=== The problem ===
Only one stretch of the listing below is wanted. Give it again exactly, from the line with "Add a new Text cell" through the line with "Task: Open dmitry__voloshin profile avatar".

=== Supplied material ===
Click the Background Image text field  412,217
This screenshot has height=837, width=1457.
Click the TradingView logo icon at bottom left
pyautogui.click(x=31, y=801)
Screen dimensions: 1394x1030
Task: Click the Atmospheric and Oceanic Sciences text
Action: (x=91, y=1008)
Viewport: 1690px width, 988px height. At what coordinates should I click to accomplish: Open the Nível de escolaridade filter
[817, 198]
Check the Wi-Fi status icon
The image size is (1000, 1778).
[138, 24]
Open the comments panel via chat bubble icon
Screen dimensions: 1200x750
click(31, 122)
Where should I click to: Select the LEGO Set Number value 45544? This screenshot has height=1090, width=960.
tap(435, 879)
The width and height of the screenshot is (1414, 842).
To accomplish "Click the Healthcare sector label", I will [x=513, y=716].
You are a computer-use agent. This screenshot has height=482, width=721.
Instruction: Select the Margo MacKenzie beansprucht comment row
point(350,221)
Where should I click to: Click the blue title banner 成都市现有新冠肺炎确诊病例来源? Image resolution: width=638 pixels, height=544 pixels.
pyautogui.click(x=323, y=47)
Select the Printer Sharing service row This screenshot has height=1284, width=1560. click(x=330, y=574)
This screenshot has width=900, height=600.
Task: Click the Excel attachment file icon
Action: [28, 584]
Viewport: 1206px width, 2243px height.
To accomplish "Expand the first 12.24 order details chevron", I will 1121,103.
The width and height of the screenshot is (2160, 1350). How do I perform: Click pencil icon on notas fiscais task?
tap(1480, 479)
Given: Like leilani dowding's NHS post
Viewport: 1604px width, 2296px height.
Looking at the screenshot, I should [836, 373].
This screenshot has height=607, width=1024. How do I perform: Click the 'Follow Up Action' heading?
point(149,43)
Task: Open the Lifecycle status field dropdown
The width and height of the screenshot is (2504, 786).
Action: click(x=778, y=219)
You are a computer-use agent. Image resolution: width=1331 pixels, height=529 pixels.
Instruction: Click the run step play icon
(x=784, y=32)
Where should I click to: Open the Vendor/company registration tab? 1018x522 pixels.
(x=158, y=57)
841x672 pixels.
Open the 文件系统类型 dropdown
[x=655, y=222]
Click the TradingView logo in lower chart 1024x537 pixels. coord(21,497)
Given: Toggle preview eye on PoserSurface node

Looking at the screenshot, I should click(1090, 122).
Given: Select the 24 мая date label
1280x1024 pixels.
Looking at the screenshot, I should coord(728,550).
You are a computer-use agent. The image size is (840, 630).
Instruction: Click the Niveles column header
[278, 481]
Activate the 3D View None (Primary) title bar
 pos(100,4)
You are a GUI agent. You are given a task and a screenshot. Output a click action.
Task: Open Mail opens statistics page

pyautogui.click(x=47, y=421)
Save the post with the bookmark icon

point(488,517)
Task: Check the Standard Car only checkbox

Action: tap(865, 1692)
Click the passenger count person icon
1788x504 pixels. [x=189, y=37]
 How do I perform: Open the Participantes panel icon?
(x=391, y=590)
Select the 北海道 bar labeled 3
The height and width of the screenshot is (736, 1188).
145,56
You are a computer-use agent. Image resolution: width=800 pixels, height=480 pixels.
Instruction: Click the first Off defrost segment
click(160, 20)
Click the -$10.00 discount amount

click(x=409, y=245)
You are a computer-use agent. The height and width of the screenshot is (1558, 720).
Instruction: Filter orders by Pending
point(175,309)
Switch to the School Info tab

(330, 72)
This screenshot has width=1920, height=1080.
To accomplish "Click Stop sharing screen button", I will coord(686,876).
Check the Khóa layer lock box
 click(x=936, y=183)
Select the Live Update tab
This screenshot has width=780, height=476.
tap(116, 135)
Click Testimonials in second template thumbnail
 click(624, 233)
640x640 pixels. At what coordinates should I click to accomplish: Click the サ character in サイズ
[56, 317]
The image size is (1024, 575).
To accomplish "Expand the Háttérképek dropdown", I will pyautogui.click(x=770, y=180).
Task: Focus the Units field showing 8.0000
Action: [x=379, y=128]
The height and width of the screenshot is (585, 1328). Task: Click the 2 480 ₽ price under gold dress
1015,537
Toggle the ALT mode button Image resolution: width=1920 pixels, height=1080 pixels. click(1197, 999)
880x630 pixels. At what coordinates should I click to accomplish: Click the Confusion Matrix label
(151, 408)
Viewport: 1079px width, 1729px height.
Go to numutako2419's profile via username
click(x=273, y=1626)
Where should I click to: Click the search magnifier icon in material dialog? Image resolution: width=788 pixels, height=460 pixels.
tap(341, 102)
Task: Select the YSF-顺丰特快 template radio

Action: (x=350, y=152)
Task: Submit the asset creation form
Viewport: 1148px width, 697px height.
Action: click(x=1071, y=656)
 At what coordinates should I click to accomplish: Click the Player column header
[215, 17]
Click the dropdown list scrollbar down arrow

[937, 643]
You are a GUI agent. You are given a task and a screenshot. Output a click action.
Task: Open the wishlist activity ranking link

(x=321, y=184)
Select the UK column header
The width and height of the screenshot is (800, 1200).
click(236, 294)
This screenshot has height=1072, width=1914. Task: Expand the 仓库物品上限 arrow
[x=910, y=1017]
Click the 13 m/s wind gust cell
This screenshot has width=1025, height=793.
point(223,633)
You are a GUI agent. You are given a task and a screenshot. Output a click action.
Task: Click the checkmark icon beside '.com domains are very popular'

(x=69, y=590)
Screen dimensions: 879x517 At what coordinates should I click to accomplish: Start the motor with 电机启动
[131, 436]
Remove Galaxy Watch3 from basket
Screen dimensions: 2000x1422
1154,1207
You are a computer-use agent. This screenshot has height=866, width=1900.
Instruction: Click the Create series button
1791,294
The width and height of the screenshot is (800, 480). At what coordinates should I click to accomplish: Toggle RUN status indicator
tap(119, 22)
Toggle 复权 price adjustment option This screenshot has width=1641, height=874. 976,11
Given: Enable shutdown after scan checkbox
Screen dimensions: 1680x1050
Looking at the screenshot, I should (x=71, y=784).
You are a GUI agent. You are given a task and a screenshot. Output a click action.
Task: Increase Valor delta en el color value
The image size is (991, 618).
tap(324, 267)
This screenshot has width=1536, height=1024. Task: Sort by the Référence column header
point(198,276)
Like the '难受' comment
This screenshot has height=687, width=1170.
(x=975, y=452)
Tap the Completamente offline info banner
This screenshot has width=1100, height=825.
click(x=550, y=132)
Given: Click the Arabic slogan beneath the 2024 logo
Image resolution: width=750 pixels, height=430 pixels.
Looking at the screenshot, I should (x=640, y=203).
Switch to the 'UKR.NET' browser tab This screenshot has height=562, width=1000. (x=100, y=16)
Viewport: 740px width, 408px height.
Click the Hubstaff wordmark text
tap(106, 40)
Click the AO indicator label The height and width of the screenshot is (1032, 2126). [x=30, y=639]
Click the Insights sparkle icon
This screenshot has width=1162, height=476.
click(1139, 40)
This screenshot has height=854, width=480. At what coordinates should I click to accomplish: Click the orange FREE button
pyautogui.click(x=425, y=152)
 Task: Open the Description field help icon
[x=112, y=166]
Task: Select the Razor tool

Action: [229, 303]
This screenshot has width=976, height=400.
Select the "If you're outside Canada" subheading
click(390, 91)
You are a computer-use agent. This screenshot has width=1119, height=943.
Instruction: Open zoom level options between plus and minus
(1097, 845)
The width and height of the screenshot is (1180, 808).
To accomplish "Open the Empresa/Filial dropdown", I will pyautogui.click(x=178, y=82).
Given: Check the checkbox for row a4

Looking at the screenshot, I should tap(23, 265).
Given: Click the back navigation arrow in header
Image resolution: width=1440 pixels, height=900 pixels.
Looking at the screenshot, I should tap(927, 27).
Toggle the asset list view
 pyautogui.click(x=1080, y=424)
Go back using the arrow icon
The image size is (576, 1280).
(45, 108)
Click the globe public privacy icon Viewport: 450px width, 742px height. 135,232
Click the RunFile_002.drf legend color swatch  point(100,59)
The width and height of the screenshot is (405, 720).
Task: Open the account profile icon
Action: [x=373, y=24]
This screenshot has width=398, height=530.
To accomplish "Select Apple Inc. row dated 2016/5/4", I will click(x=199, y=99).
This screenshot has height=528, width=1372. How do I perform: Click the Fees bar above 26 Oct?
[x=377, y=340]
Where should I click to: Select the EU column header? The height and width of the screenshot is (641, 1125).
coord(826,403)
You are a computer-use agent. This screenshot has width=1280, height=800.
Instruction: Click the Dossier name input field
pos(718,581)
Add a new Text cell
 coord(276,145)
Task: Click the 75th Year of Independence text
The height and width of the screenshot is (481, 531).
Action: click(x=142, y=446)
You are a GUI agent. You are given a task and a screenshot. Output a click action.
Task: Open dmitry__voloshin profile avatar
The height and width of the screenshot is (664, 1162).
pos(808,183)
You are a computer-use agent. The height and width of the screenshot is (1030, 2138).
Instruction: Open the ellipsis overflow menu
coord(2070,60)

=== Solution to this problem ===
Add a new Text cell
 coord(276,145)
Task: Click the 75th Year of Independence text
The height and width of the screenshot is (481, 531).
Action: click(x=142, y=446)
You are a GUI agent. You are given a task and a screenshot. Output a click action.
Task: Open dmitry__voloshin profile avatar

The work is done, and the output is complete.